Good cheer at the end of 2013

Author: Jonathan Power

We have a lot to be thankful for in 2013. Look at the protests now going on in Bangkok. After some initial clashes at the beginning, both sides have become non-violent. One can praise the government of Prime Minister Yingluck Shinawatra for this. She ordered the gates and doors of the ministry of the interior, of the police and the Thai equivalent of Scotland Yard/FBI to be opened. The protesters poured into the buildings and then left — bored. In Ukraine, after a couple of nights of police brutality, President Vikto Yanukovych ordered the police to restrain themselves. Both sides now use peaceful tactics.

Non-violence a la Gandhi and Martin Luther King does not always achieve its objectives but it keeps the political temperature down and avoids many deaths. It is more likely to work when there is a grave injustice. This is not the case either in Thailand or Ukraine. Indeed, in Thailand, it is the middle class protesting the government’s policies of favouring the poor and the rural peasantry, although the demonstrators are not trying to take away the progress the poor have already made. In Ukraine, the pro-EU protesters seem a bit too single minded and exclusive, ignoring the history of Ukraine, which was the cradle of Russian civilisation and the home of the church after it fled Constantinople, and that later moved its epicentre to Moscow. The peaceful self-discipline of both groups of protesters and their governments is a step forward for humanity.
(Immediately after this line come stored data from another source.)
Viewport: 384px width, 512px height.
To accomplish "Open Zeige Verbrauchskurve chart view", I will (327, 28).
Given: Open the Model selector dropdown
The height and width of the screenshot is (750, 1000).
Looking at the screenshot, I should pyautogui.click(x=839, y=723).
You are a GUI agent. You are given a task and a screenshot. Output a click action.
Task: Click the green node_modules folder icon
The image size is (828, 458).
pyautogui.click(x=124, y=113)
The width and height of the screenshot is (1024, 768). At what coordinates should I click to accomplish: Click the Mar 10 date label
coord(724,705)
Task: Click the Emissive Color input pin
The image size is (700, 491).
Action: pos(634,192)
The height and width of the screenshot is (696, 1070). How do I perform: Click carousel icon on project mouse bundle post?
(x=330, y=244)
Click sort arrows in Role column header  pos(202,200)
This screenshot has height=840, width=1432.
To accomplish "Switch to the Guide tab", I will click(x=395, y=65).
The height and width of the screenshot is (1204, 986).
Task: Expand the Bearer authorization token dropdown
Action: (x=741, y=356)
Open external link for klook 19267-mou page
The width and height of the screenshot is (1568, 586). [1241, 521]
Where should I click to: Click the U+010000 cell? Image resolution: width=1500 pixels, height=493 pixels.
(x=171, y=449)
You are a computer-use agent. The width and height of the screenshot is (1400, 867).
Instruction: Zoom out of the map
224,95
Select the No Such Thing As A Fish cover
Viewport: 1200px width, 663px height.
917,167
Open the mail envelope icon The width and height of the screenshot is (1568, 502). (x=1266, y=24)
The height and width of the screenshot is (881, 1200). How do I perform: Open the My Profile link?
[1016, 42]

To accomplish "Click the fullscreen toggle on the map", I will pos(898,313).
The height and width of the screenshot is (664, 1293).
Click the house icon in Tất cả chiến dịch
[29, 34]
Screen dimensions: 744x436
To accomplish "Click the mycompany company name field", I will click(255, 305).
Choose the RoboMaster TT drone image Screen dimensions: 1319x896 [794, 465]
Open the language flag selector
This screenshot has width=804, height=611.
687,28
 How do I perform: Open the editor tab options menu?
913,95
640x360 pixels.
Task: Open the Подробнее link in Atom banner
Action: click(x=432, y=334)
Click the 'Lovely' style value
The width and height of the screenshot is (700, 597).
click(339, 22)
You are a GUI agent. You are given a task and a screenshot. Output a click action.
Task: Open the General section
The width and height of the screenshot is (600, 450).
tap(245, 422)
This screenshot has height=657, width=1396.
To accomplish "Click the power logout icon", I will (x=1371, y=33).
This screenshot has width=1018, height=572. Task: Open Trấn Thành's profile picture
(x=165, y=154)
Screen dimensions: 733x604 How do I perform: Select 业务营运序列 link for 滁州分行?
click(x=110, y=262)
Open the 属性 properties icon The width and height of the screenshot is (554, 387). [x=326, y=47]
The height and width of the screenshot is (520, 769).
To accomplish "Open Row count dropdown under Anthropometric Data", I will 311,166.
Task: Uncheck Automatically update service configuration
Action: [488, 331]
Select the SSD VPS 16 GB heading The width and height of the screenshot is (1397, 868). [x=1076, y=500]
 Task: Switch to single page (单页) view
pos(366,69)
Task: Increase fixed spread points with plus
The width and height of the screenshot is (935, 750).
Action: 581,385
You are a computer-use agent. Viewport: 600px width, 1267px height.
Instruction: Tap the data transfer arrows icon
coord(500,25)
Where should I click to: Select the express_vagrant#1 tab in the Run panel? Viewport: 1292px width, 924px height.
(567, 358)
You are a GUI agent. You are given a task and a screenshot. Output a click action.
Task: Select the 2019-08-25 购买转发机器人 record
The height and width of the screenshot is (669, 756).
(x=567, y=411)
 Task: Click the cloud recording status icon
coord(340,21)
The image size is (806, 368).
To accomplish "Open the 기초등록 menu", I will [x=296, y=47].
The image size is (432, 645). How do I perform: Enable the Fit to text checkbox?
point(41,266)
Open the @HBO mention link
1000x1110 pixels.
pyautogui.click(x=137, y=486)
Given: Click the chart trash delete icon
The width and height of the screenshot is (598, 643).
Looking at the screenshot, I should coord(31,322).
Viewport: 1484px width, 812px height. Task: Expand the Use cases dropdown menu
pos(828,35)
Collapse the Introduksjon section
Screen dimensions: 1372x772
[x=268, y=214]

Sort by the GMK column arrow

Another plus for the world: a survey done earlier this year shows that public facilities in the poorest regions of India have steadily expanded, improving the lives of people there, as noticed by development economists Jean Dreze and Amartya Sen in their new book.

Not so long ago, public facilities in the poorest districts of India were few and far between. Most people lived in the shadow of hunger, insecurity and exploitation, with no public support in their hour of need. Many villages had no school, no health centre, no ration shop, no approach road, no post office, no telephone, no electricity and sometimes no convenient source of drinking water. Now they often do.

During the last 10 years, student volunteers have been conducting regular field surveys in various parts of the country. They report that most families have a ‘job card’, and are able to get some employment on local public works under the National Rural Employment Guarantee Act, or buy cheap food under the public distribution system. More and more children go to school, where often they get a reasonably good meal. A sharply increasing number of them have been vaccinated. Many widows and elderly people get a small but valuable pension.

In the third world, there are still 1.3 billion people earning less than $ 1.25 a day. Nevertheless, infant mortality rates and the fatality rates of mothers giving birth have sharply improved over the last decade. Some 130 countries now have 90 percent inoculation coverage for diphtheria, polio, tetanus and measles. Around 90 percent of the world’s people now have improved water supplies. According to the UN’s Human Development report, which measures wellbeing, 72 nations have moved up on the UN’s league table over the last decade. Sub-Saharan Africa has seen the biggest improvement of all, by over 80 percent. Africa’s Gross National Product (GNP) is also growing fast. Some of its countries are among the top 10 fastest growing in the world — it has more mobile phones than the whole of Europe.

The new Pope, Francis, has set his congregation of 1.2 billion alight. The largest religious denomination in the world now has a leader who seems to believe intensely in applying the teaching of Jesus Christ, whose chief admonition was to love God and love one’s neighbour as oneself, particularly the poor and the outcasts. Apparently, the Pope goes out incognito at night to minister to the poor in the back streets and the riverbank of Rome where they sleep in the open. He hugs the disfigured. Lately, he has sharply criticised the materialism of capitalism and did not mince his words when he spoke about the way the well-to-do live when so many people are poor.

Tragically, another great religion has serious troubles. Too many Muslim Sunnis and Shias are at each other’s throats. Francis’s message of love, which is also Prophet Mohammed’s (PBUH), badly needs to be acted upon. Another piece of good news is that the murder rate the world over, except in many parts of ‘Christian’ Latin America, is falling. The number of wars has dramatically fallen over the last 20 years, as has the number of battlefield deaths. With southern Sudan, Syria and other countries in flames it might not look like it, but blame our media: “If it bleeds it leads” is too often their mantra.

We do live in a better world. Long may these trends continue.